### Requirements
Update the stretch of the listing from the line containing "Given: Select the" through the line containing "pos(440,84)", replacing "Instruction" with "Task" and leaving everything else unchanged. Give back only those lines.

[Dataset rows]
- - - - - - -
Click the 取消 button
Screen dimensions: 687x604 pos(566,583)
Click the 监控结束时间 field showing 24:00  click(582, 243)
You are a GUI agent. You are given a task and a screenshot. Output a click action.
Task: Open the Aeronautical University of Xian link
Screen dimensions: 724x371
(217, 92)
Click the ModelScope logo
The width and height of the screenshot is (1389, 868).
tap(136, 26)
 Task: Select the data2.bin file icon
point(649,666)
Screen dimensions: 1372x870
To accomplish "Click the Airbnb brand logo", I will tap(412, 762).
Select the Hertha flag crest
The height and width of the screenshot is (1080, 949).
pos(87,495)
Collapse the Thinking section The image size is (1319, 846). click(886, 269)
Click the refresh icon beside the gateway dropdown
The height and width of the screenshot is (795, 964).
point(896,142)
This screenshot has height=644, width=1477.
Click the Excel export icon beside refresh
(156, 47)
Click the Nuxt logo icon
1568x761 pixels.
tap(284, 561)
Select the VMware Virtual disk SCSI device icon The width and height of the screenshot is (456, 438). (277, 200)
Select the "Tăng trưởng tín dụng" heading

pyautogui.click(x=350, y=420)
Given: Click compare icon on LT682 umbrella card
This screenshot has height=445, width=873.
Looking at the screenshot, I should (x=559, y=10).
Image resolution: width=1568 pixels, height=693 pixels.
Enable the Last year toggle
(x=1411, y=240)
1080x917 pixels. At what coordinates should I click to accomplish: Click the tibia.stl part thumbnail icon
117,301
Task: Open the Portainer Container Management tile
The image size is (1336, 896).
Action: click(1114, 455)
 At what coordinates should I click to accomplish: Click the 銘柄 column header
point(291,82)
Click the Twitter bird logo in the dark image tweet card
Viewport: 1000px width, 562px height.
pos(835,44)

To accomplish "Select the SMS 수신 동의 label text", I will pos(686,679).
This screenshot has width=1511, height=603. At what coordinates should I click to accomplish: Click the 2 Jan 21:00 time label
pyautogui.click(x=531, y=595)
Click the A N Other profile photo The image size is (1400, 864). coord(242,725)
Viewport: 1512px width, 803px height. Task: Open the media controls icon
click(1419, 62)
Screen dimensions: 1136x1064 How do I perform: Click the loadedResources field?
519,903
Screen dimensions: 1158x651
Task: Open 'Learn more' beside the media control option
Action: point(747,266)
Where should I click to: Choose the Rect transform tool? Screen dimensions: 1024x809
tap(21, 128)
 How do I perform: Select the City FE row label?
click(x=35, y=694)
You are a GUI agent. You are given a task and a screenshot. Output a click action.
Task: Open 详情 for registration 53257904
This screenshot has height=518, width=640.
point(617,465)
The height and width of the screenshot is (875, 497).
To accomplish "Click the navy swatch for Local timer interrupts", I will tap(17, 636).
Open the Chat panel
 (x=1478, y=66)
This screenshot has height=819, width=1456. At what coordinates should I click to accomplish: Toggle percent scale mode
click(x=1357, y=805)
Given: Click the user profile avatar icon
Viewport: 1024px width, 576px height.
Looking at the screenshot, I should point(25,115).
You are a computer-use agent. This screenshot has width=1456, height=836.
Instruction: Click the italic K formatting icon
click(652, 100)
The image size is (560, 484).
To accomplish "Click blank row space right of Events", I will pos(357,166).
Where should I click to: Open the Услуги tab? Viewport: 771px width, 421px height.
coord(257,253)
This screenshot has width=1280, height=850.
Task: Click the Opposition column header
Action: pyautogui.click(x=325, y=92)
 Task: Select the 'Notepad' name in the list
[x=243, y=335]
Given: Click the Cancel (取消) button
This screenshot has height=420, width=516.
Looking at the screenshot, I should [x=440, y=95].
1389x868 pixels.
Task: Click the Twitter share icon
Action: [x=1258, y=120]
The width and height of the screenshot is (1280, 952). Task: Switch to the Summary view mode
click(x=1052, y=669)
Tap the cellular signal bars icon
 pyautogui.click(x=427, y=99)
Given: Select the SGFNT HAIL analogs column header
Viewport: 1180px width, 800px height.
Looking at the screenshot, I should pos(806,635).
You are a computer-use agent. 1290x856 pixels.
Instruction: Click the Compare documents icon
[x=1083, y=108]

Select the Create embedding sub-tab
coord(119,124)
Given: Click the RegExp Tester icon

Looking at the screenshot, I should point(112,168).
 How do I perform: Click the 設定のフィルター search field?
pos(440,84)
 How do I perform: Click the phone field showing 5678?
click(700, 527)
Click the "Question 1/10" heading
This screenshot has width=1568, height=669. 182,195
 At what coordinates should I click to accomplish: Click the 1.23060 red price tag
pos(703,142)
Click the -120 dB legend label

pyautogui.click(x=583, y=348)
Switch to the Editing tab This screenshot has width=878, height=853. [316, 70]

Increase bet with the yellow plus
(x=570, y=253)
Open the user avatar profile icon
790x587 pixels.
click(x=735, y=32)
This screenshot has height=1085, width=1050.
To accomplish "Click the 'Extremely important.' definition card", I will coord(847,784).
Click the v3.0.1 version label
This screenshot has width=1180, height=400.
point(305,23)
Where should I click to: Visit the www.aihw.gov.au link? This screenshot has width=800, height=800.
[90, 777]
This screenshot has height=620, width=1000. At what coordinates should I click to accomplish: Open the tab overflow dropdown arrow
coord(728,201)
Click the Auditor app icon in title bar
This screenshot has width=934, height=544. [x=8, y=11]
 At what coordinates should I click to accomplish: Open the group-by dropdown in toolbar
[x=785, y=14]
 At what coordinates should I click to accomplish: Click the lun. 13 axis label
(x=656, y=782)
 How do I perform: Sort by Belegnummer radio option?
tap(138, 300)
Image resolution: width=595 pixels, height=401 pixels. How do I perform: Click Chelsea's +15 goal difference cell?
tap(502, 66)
- - - - - - -
### The output
Given: Select the SGFNT HAIL analogs column header
Viewport: 1180px width, 800px height.
Looking at the screenshot, I should pos(806,635).
You are a computer-use agent. 1290x856 pixels.
Task: Click the Compare documents icon
[x=1083, y=108]

Select the Create embedding sub-tab
coord(119,124)
Given: Click the RegExp Tester icon

Looking at the screenshot, I should point(112,168).
 How do I perform: Click the 設定のフィルター search field?
pos(440,84)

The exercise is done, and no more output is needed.